Download

Please download the files on github

Introduction

What is my objective giving this formation

  • Show basic usage of Rmarkdown
  • Share some personnal advices and reflexions about its usage

Why Rmarkdown?

In my M.Sc. Analysis folder I have… 313 documnents with a “.R” extension!

How many time do you think I searched in more than five folder to find the code to reproduce a result?

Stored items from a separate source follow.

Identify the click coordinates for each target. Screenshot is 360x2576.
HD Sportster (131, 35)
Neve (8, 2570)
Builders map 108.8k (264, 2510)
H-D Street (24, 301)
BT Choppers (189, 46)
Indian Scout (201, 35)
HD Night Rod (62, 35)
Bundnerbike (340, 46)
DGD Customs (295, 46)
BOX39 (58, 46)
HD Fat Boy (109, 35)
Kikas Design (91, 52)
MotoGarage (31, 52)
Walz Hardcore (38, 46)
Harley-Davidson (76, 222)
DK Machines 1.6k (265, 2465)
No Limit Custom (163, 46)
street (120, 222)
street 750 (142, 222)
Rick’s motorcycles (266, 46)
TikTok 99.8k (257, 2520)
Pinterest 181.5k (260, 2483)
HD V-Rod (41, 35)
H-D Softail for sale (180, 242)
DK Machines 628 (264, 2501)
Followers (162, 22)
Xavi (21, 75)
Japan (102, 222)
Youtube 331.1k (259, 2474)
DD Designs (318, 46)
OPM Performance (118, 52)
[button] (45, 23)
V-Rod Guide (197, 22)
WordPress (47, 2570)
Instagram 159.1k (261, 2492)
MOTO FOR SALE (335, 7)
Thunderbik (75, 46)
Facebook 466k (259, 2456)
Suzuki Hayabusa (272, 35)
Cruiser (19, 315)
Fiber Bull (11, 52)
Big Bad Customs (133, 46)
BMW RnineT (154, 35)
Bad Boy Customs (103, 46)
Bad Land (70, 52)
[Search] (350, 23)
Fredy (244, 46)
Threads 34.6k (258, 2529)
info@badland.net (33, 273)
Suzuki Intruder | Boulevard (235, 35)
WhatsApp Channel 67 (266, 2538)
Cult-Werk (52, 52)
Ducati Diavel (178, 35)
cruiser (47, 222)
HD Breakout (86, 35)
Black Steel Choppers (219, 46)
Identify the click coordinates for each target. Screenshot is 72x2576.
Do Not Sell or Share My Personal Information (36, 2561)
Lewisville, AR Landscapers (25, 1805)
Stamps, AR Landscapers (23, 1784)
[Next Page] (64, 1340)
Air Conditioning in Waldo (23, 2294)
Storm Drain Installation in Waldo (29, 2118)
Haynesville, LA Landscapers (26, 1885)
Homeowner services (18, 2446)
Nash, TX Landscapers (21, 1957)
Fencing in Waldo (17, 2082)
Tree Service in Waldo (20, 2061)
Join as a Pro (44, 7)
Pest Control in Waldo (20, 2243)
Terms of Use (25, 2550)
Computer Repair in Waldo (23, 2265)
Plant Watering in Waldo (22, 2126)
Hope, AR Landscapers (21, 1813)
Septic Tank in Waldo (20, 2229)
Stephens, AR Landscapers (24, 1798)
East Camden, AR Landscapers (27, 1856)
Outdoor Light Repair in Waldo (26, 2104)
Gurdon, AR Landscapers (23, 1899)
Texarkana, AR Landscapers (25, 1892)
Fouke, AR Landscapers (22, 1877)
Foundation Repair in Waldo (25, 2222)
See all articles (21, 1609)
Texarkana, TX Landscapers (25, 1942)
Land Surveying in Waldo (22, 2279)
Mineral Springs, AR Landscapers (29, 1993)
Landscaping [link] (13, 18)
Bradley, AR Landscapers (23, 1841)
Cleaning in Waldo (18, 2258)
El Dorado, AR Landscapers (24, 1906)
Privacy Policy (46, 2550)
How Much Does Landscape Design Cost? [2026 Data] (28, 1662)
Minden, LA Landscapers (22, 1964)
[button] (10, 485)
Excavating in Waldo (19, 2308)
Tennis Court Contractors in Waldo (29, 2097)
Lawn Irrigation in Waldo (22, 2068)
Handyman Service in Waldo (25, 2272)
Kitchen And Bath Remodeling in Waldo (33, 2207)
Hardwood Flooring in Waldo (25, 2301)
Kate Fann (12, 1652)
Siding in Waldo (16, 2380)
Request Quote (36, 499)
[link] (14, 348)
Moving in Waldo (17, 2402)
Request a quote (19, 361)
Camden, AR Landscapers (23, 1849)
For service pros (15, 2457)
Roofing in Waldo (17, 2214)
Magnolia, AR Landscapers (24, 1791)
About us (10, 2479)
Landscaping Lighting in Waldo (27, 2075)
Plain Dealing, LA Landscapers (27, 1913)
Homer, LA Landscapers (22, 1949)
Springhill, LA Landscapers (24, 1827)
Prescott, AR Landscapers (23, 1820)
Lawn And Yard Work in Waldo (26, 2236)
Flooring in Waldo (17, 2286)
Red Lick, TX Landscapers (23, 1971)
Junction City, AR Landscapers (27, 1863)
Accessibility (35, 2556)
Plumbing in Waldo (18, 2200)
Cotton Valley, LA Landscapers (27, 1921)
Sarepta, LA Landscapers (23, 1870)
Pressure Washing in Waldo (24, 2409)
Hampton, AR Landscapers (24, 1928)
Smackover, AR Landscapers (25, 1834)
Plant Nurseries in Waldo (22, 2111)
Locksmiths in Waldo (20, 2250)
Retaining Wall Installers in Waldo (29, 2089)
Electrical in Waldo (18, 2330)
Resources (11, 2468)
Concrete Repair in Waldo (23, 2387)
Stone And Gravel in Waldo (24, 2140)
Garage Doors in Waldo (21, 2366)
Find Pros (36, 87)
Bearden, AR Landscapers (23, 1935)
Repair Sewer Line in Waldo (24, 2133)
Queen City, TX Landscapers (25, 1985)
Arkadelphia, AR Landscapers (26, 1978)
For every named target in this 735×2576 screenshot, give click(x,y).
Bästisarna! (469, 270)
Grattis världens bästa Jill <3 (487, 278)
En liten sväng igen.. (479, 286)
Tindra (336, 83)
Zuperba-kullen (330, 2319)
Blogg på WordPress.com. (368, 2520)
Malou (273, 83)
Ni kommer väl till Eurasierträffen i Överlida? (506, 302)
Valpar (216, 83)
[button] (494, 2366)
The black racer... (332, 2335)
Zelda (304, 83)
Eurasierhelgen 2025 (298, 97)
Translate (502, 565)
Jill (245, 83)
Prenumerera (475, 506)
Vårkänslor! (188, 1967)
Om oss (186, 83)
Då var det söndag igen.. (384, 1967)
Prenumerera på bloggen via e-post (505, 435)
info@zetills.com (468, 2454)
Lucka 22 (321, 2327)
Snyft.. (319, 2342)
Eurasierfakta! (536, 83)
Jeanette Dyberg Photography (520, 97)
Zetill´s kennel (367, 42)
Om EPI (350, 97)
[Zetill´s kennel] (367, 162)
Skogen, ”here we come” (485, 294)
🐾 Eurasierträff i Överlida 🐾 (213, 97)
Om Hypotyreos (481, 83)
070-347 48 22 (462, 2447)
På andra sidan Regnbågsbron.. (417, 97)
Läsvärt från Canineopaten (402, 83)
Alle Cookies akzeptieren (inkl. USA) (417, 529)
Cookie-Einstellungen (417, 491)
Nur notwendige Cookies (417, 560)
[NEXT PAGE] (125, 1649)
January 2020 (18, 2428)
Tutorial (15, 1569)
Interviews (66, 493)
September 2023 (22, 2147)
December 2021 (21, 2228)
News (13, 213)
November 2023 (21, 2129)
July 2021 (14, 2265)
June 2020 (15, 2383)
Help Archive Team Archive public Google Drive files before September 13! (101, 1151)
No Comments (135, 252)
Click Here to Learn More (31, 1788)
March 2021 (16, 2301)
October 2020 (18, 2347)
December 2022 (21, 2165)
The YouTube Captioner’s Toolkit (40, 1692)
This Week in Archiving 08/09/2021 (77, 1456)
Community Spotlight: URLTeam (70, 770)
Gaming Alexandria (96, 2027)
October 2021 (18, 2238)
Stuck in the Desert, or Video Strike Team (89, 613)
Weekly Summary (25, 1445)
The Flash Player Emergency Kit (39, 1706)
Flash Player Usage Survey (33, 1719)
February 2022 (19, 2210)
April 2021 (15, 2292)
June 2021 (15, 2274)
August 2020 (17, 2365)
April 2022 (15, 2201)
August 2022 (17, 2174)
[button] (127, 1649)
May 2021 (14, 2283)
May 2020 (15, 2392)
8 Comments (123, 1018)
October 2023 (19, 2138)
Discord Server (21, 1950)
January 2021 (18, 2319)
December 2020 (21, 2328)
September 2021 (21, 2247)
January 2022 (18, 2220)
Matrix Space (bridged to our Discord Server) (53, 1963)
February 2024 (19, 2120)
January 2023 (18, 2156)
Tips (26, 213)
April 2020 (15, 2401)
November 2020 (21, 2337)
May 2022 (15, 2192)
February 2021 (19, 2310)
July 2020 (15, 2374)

How many times I open the correct R file without finding the code of interest?

How many duplication do you think I have in this mess… It’s about Git, but it is another story.

Rmarkdown allow you to :

  • Clearly write your way of thinking when trying something/analysing your data set
  • Display reproducible code for anyone interested about your data/results/analysis (Research Director??)
  • Produce professionnal level documents with figures without worrying about formating (Supplementary material!!)
  • Create interactive documents!

In one sentend, Rmwarkdown favor reproducibility, communication, structured thinking, and aesthetism.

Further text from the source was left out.